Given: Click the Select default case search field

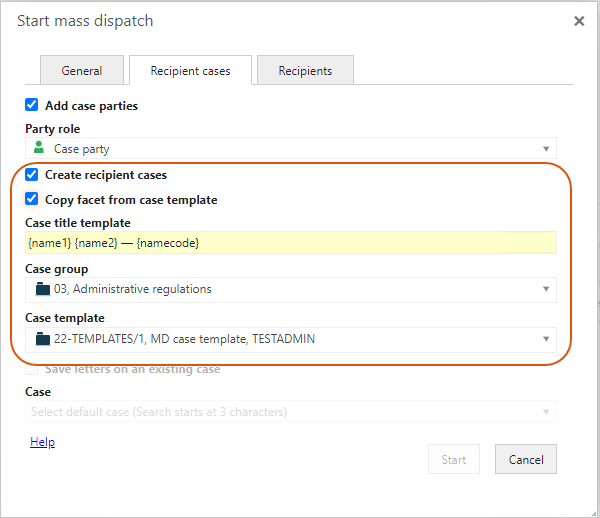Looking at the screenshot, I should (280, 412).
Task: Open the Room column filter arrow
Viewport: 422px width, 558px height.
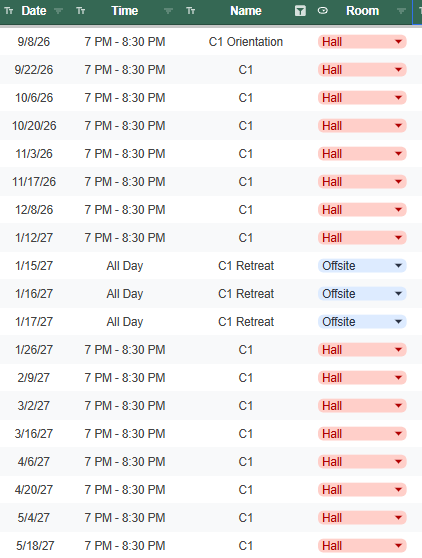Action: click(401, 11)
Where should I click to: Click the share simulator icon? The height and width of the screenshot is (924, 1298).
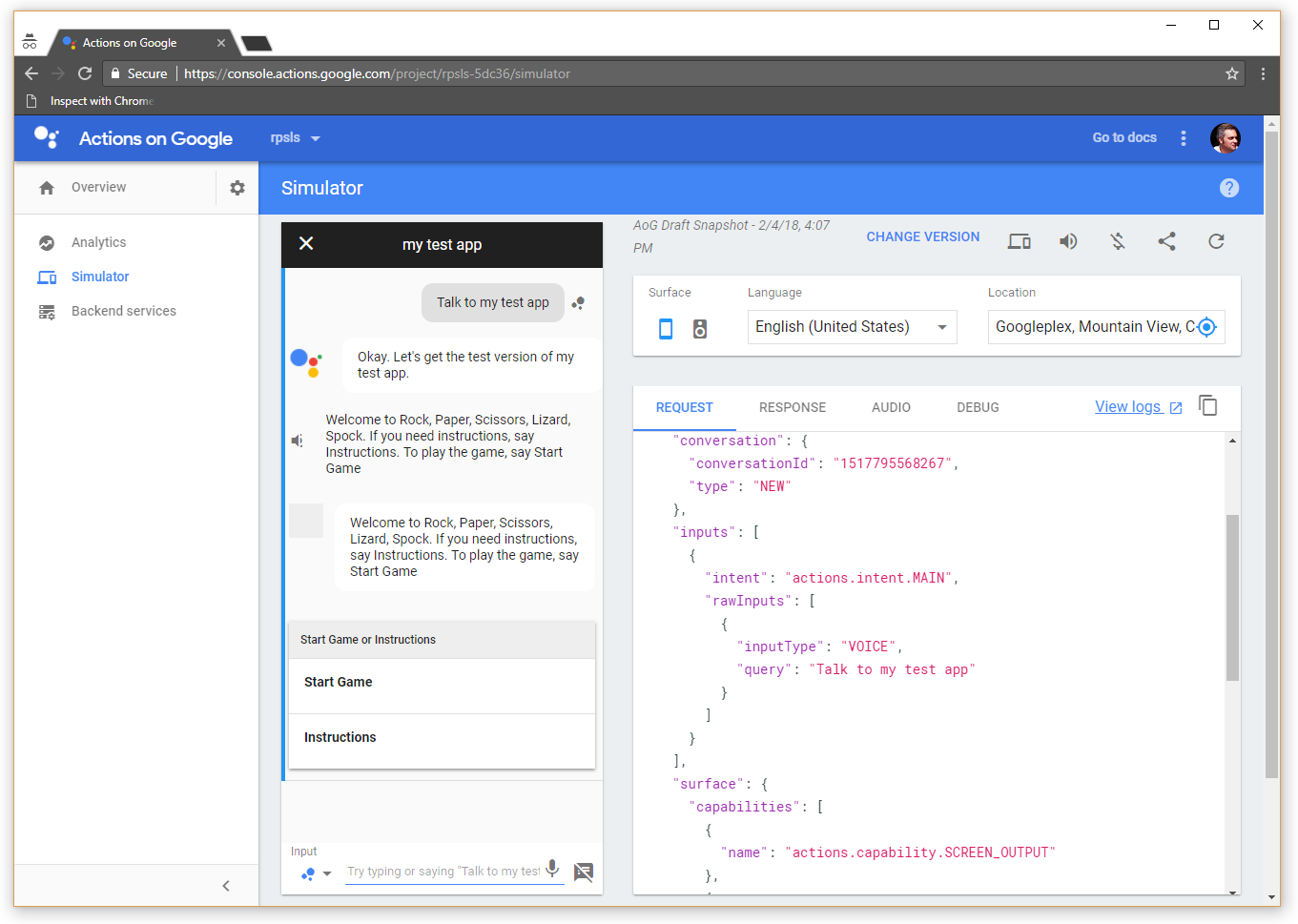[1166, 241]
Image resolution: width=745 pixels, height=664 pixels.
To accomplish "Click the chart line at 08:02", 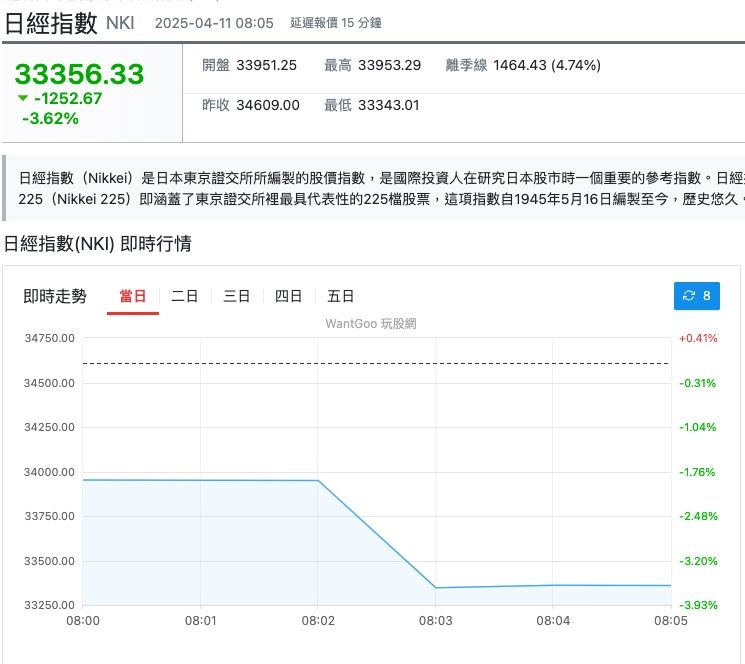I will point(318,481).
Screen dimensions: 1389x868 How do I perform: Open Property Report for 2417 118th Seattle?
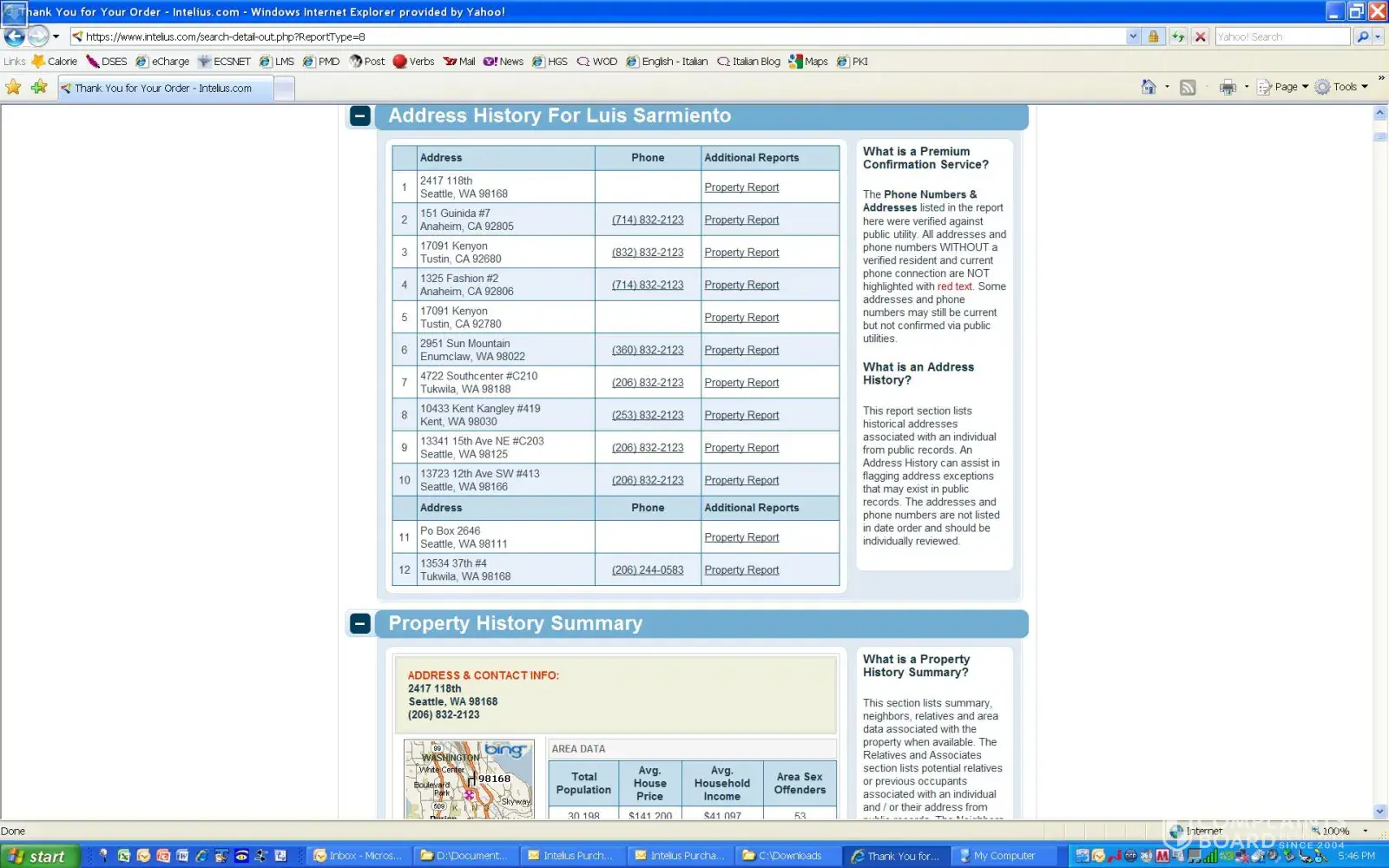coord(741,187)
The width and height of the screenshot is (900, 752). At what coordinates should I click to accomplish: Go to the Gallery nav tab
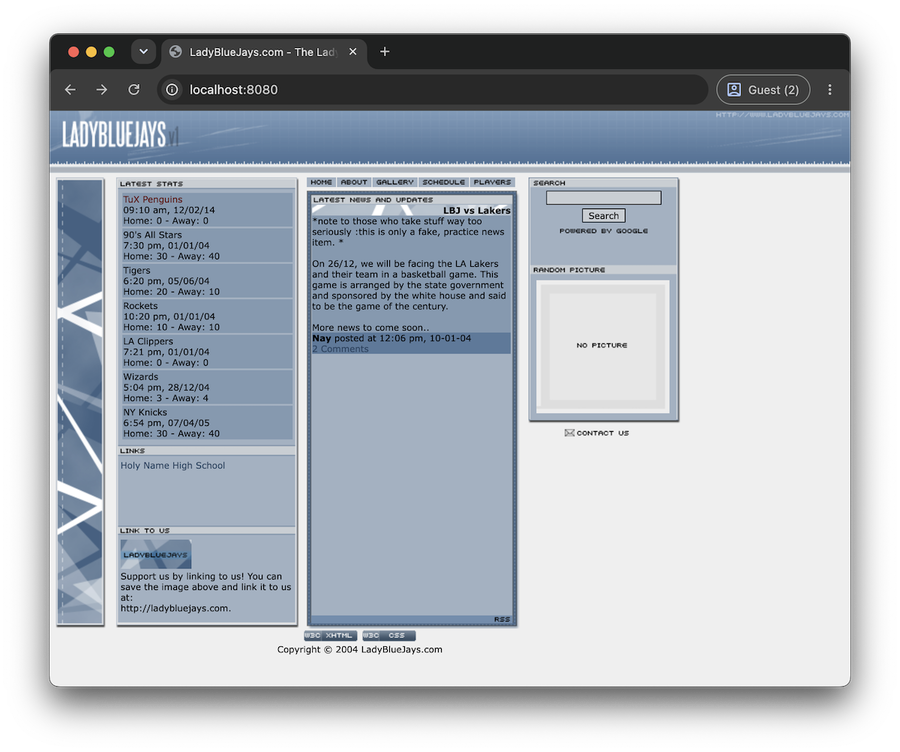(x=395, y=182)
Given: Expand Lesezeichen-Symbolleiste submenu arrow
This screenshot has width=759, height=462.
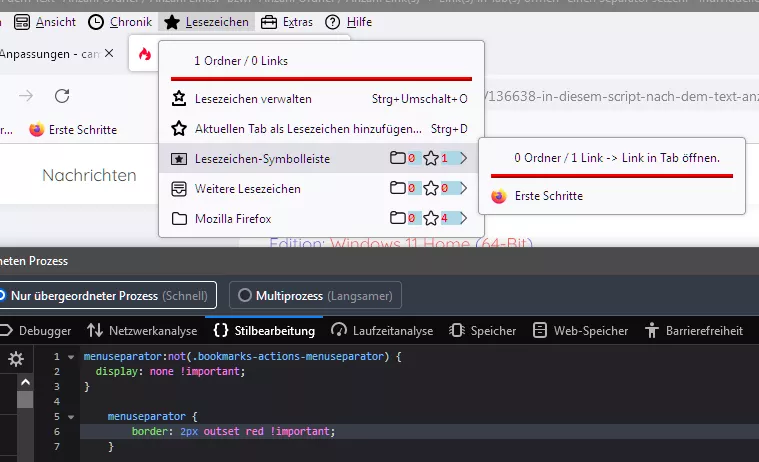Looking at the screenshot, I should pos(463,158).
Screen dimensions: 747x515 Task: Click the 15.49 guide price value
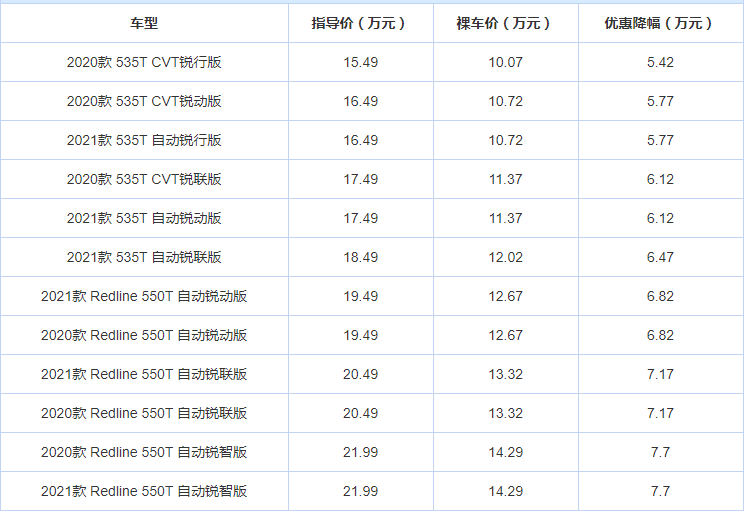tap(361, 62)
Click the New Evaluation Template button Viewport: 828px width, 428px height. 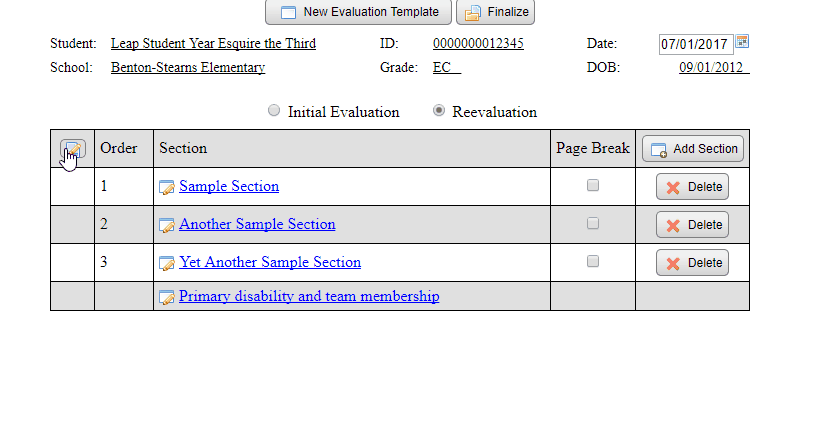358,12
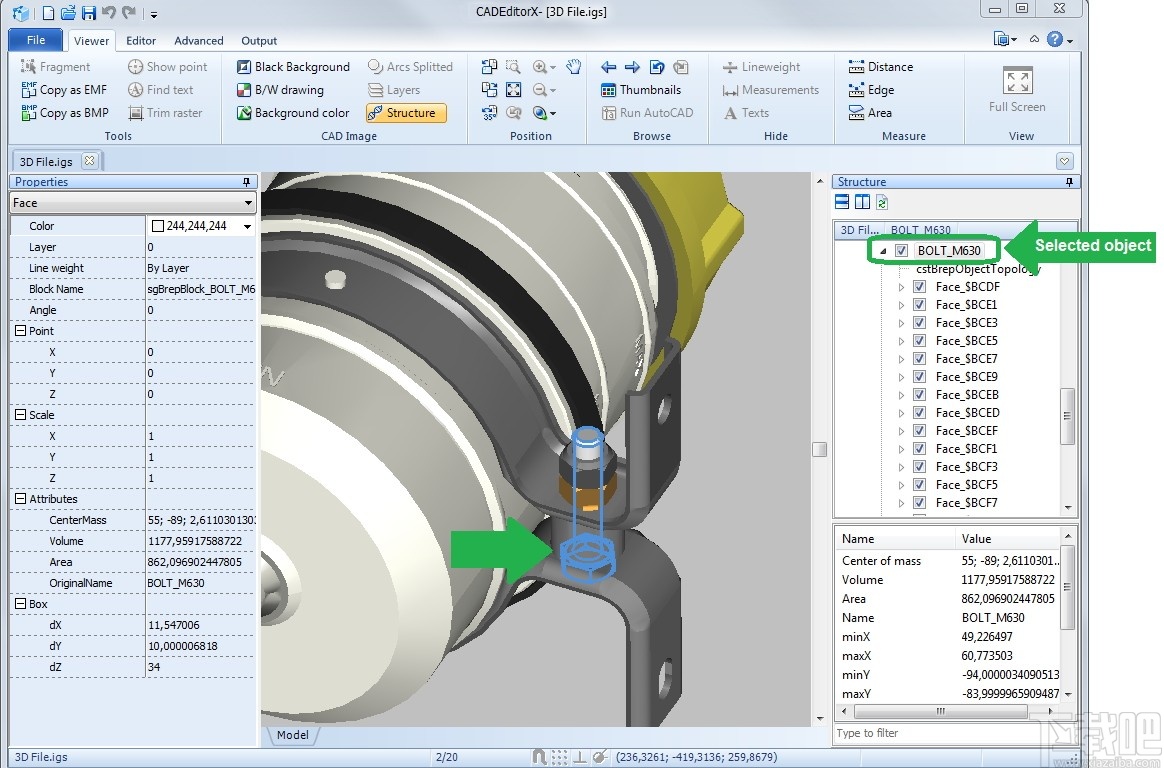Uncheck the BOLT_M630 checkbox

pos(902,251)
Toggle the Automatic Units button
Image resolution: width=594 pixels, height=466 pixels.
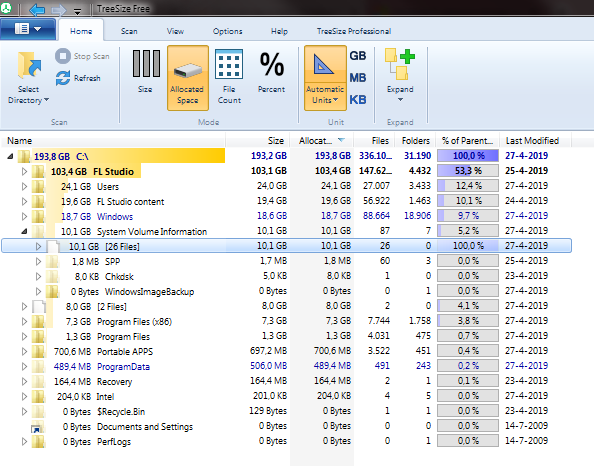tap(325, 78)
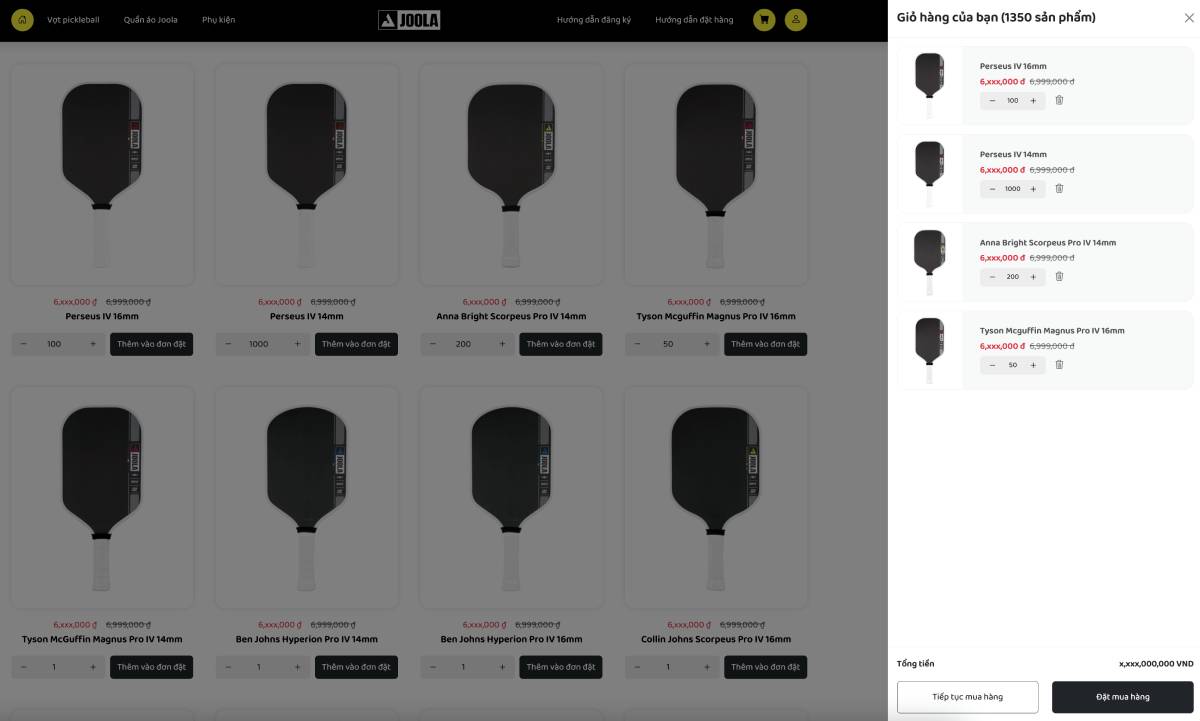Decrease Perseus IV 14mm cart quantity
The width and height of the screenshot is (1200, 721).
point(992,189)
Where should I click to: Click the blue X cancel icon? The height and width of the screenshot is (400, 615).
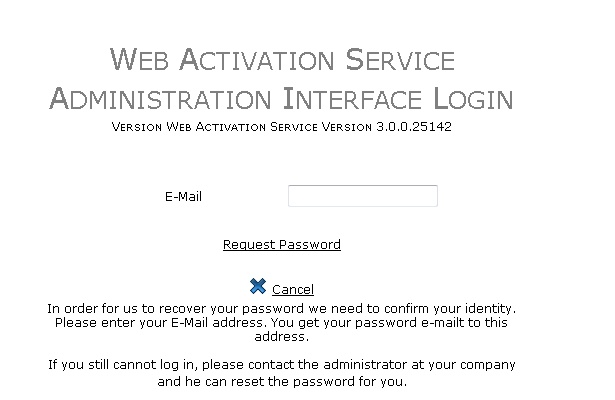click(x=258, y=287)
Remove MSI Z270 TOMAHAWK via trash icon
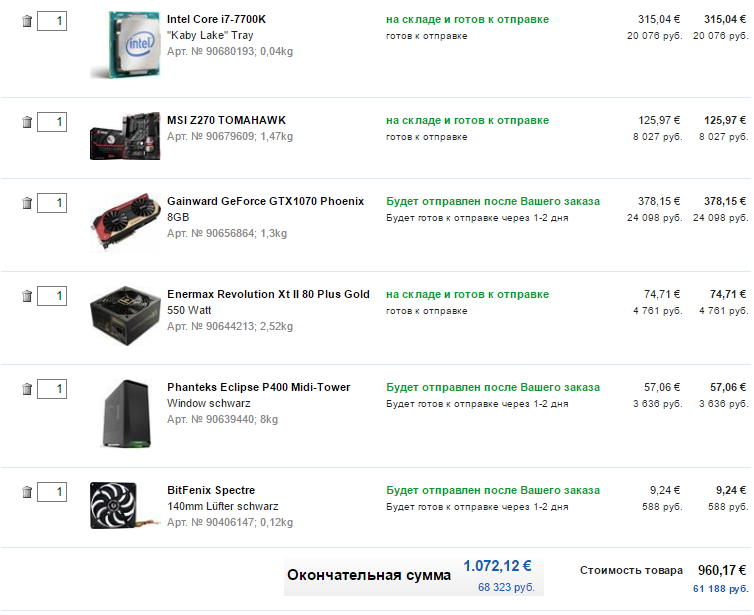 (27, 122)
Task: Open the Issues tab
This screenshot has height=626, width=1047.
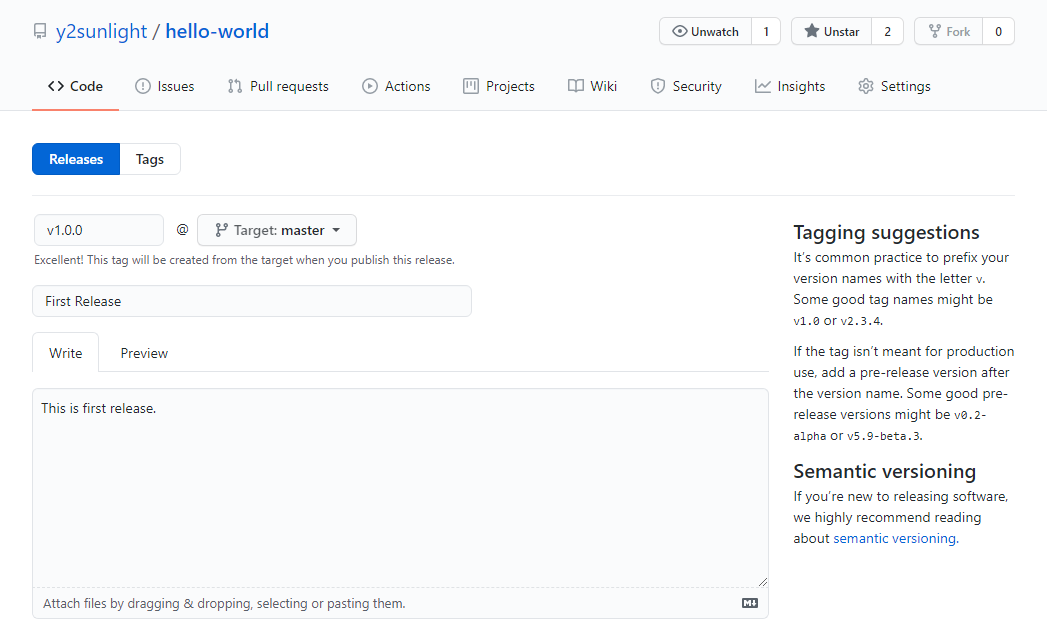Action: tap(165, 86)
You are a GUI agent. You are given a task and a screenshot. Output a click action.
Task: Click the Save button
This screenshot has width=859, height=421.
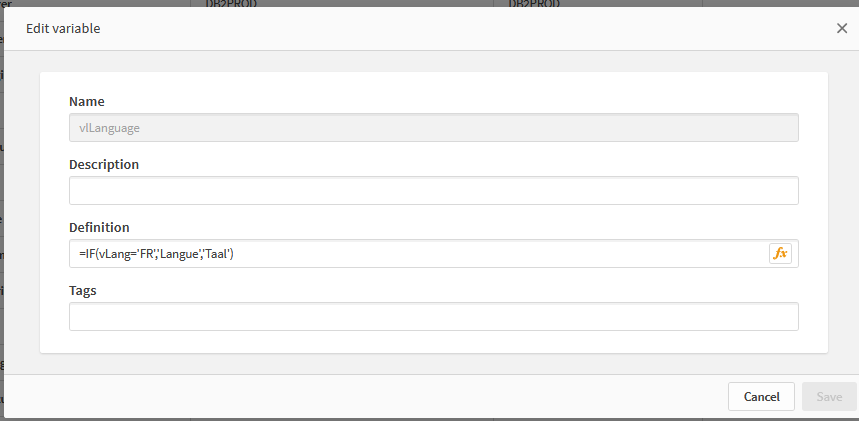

* Try it
Only the lines from the one containing "You are a GUI" through the final line of the material should appear in the answer, copied exactly and without any picture.

* Response
You are a GUI agent. You are given a task and a screenshot. Output a click action.
Task: Click the Save button
This screenshot has width=859, height=421.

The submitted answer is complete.